Celebrating Christmas and the holiday season has so many wonderful traditions that bring us all together and right back to our most innocent and carefree days as a child. Having grown up in New York City, I have been lucky enough to experience global cultural landmarks and touchstones like going to church at St. Patrick’s Cathedral, seeing the lighting of the Rockefeller Center Christmas tree, shopping and seeing the department store windows on 5th Avenue, and going to the Radio City Music Hall Christmas Spectacular and the Nutcracker Suite at Lincoln Center. This year, I saw my goddaughter dance in the Nutcracker, immediately bringing tears of joy and the memories of childhood right back to the surface.
I have a few very vivid memories as a very young child at Christmas. One was at my grandparents’ home in Brooklyn and receiving a pair of Mickie and Minnie Mouse bookends which I still have to this day. Another was when I was going to sleep on Christmas Eve and asking my dad if Santa was arriving soon. He said that my aunt had just told him that Santa’s sleigh had left their house in Brooklyn, and that there had just been some noise on the roof of our building (in downtown New York City where we lived until I was 5), so he should be arriving any minute now. I will never ever forget that image/sound conjured in my imagination, still there as if it were yesterday, and so comforting then that it put me right to sleep. As the first-born of my family, my Christmas mornings at that “starter apartment” for my parents are sometimes even more vivid than those at the home my siblings and I know as home together for all of my life, yet of course those are still vivid and very much alive as well.
I also have very vivid memories of my dad reading a very special edition of “A Visit from St.
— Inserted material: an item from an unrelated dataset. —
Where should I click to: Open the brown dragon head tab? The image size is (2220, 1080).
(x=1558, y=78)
Nicholas”, also known as “A Night Before Christmas” – the extraordinary poem by Clement Clarke Moore that has created the indelible images of St. Nicholas, aka Santa Claus, and captured the momentum of his journey from the North Pole to be in all of our heads – landing atop all of our rooftops and down all our chimneys to give us all what we asked for and to make all of our dreams come true.
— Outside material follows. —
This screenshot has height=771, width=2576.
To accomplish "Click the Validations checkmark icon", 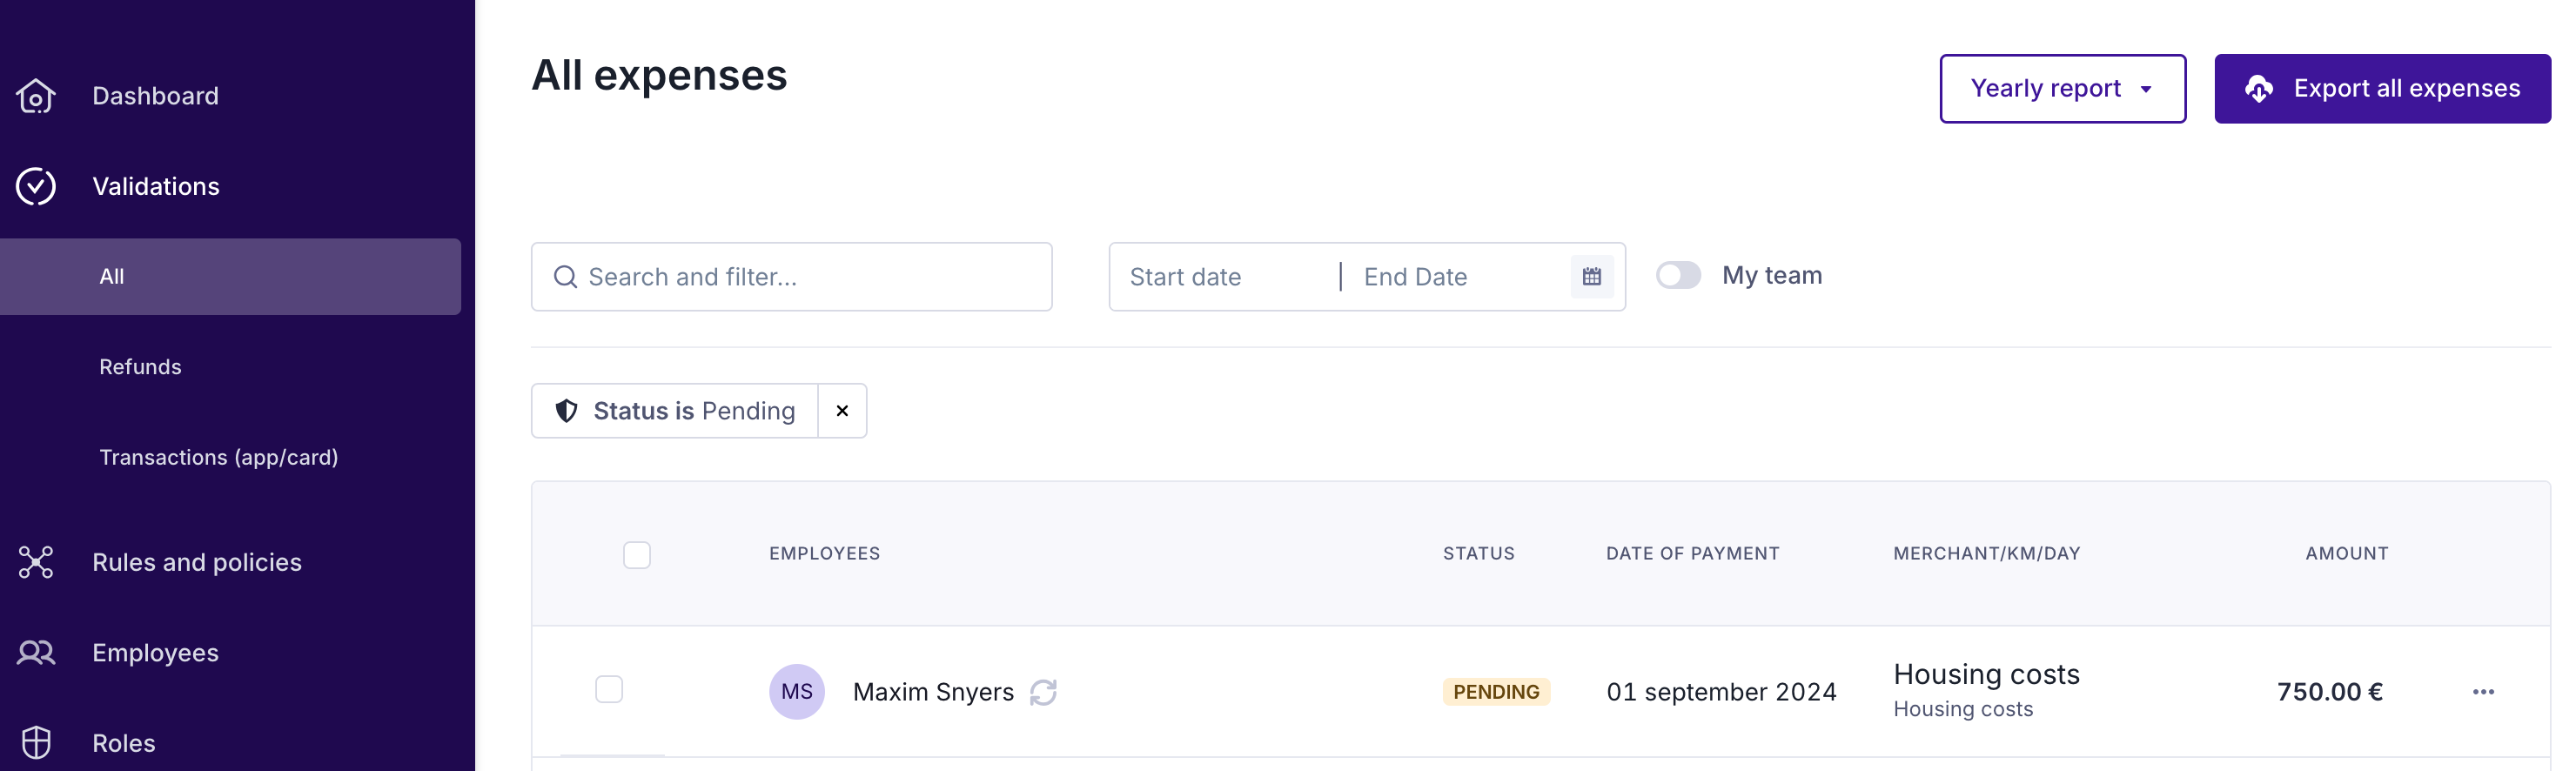I will click(x=36, y=186).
The excitement of Christmas Eve for children and for believers in magic, miracles, angels, God, a higher power, and Santa is something that reminds us all of what Christmas means: peace, solidarity, joy to the world, and an everlasting childhood innocence. On that high note, I went to bed last night just like that little girl so many years ago, with visions of sugar plums dancing in my head. I always will have those visions, and hope all of you will too.
God Bless us All, God Bless Us Everyone, Merry Christmas to all, and to all a good day, night, and the best year ahead in 2020 filled with visions of dancing sugar plums, miracles coming true, and to bringing a little bit of your childhood and all of your childlike wonder with you everywhere you go.